Но это было никакое не магическое вмешательство. Это маленькая кругленькая бабушка сказала вроде бы негромко, но так, что услышали все:
– Люди, имейте разум.
То ли интонация у нее была какая-то особенная, то ли ей удалось вклиниться в случайную мгновенную паузу… но пауза затянулась, а старушка продолжила:
– Если мы доведем сейчас до вмешательства полиции, кому от этого будет лучше? Вашим детям, которые вас ждут дома?
Кто-то выкрикнул, что тех, вчера, тоже ждали дома, а вот теперь… но накал оказался сбит, и крикуна поддержали лишь злобным ворчанием.
Время тянулось медленно, очередь двигалась в час по чайной ложке. Где-то там впереди было окошко, за которым ждала отрывочная информация. Точно могли ответить только о тех, кто под арестом, но и это лучше, гораздо лучше, чем ничего – арестованные по крайней мере живы. Но о многих сообщали лишь: сведений нет. Мари добралась до заветного окна часа через три, и ее новости были, можно сказать, радостными: и ее работодатель, и его зять сидели в участке. Это означало, что самое позднее через два дня их отпустят – мистера Кравчика наверняка, а Дика почти наверняка, зависит от того, он разбил голову тому солдату или кто-то другой.

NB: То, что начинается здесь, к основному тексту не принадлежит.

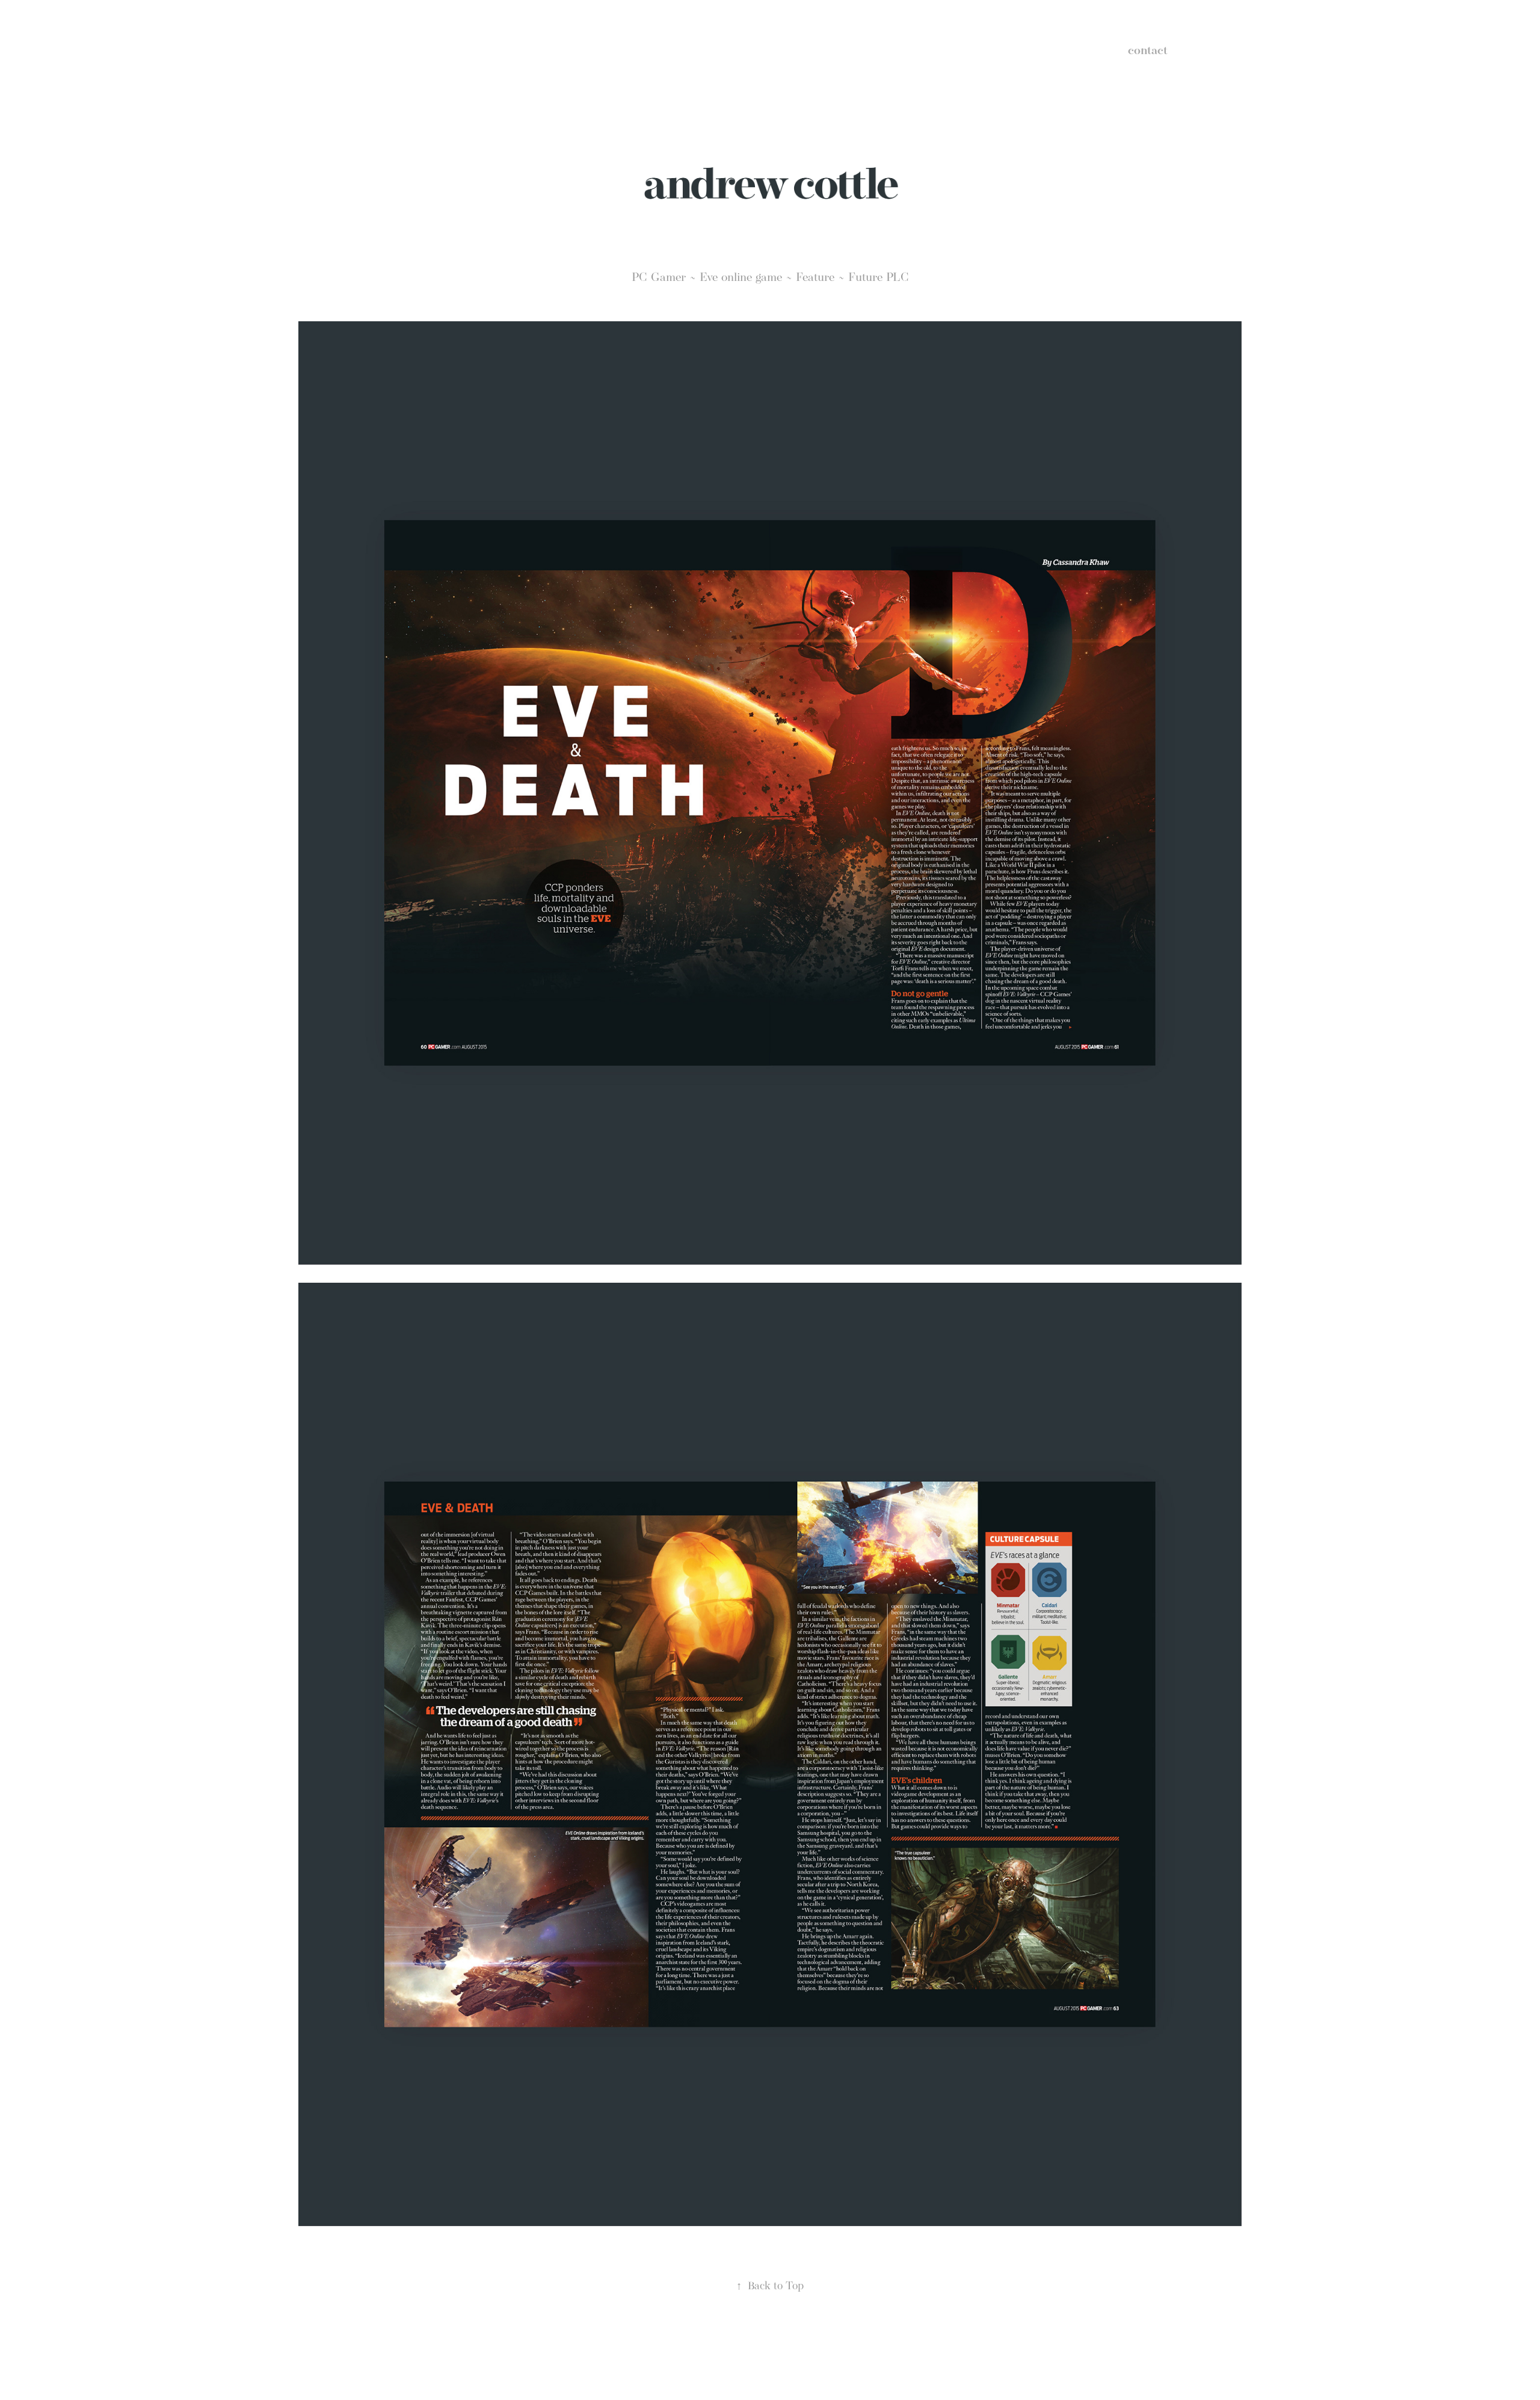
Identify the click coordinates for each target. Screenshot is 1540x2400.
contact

Кругленькая старушка стояла, прислонившись к стене возле справочной, прижимала локтем к животу потертую кожаную сумку, и вид у нее был измученный. Поддавшись порыву, Мари подошла к ней и сказала:
– Спасибо.
Та посмотрела на нее удивленно:
– Вы о чем?
Мари смутилась и объяснила сбивчиво – про магическое вмешательство, успокоившее толпу.
– А, что вы, милая, – вздохнула старушка. – Ничего бы не случилось, просто я устала от этих глупых женщин. Разузнали про своих?
– Да, – ответила Мари. – Арестованы, скоро их выпустят.
– Родственники?
– Нет, знакомые просто.
– А у меня старый друг, – вздохнула старушка. – Помоложе меня, но тоже уже дед, ну что ему не сиделось у себя в деревне на пасеке… Нет, приехал, – митинг по погибшим, я знал их, я жив, благополучный бодрый отставник, а они погибли… Разумеется, считает, что если бы погиб он, кому-то от этого было бы легче. Военачальники… дети малые, хоть головы и седы.
– Тоже арестован? – спросила Мари.
– Разумеется… да только его так просто не выпустят, он был большим человеком в армии Альянса.
– Я служила в армии, – ляпнула Мари.
Старушка окинула ее взглядом:
– И что девочкам-то дома не сидится… А где именно, если не секрет?
– Да как-то само собой получилось, – ответила Мари. – В 13-м флоте, может, слышали.
– Дитя, кто же в нашей бедной стране не слышал о 13-м флоте? – в голосе бабушки звучало искреннее изумление. – О каком другом могут и забыть… но уж этот… Когда демобилизовалась?
– Я изерлонский дезертир, – усмехнулась Мари. – В июле.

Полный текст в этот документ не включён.